Mid-nineteenth century violin converted into Hardanger fiddle by Knute Hellund, c. 1893.
(Museum object #1973.56)

In 1893, Theodore Mikkelson of Chetek, Wisconsin, gave his seventeen-year-old nephew, Adolph K. Austin, an old violin. Under the tutelage of his uncle, Austin learned how to read music and the basic fundamentals of how to play the instrument. While he never received any formal music lessons past those rudimentary instructions, Austin continued to practice and learned how to play Norwegian folk music largely by listening to phonograph records originally recorded in Norway.
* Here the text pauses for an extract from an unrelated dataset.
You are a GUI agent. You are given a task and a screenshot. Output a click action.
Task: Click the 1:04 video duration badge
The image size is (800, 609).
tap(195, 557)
One day violin maker Knute Hellund, a Norwegian immigrant, stopped at the Austin home in Chetek and told Autin he could turn the old violin into a Hardanger fiddle. Austin agreed and Hellund took the violin with him to Chippewa Falls where he replaced damaged wood, applied the border designs (known as kol rosing), and inlaid mother-of-pearl into the fingerboard and behind the bridge area. Hellund also carved the dragon head for the head of the instrument, charging Austin $50 for his efforts and changing the original violin into a fine example of a traditional Norwegian folk instrument.
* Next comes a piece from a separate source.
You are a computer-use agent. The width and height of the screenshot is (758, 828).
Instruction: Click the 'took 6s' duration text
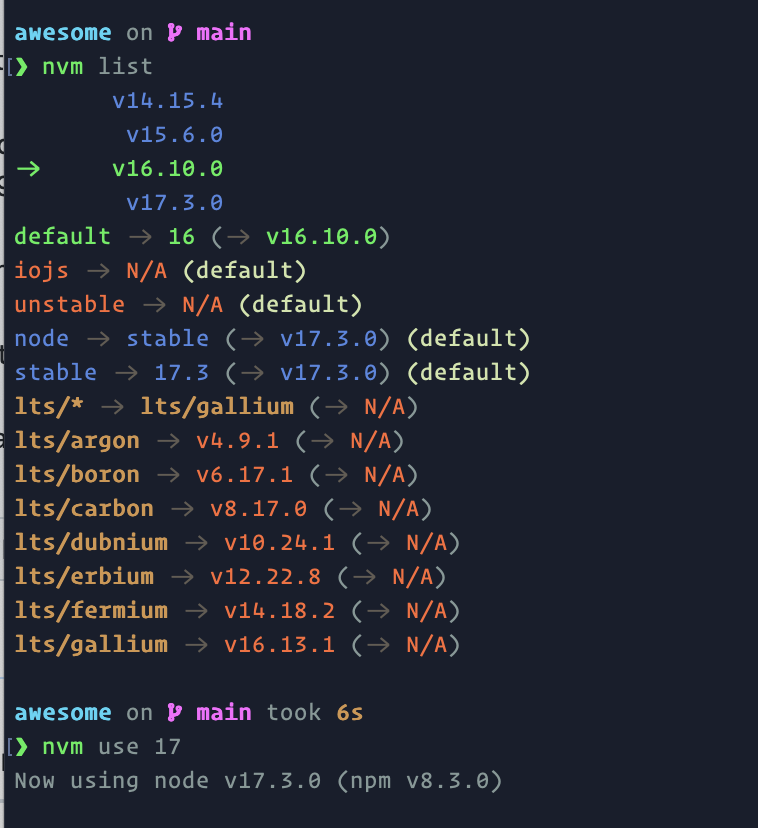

With his refurbished fiddle, Austin continued to practice and gradually increased his repertoire to include waltzes and square dance music. He never played professionally, but participated in community programs in Barron County for many years, often accompanied on piano by his daughter Lillian, until illness forced him to give up his music at the age of seventy.

Hardanger fiddles, or hardingfele, first appeared in Norway in the mid-1600s and within a century had become that country's dominant folk instrument and unofficial national instrument (it probably originated in the area around the Hardanger fjord from which it garnered it English name). Like Austin's fiddle, Hardangers are typically decorated with mother-of-pearl inlay on the neck with black pen-and-ink drawings around the body. The instrument is sometimes topped with a carving of a maiden, but more usually a lion or other animal (in Austin's case, a dragon).
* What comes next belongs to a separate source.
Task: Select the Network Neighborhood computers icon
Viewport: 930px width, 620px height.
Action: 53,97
The Hardanger fiddle differs most from a violin, however, in that it has eight strings instead of four. The top four strings are played with a bow like the violin while the other four run underneath the fingerboard and vibrate sympathetically when the top strings are played. Together, these strings provide a melody accompanied by a droning echo that distinguishes the Hardanger's sound from any other instrument.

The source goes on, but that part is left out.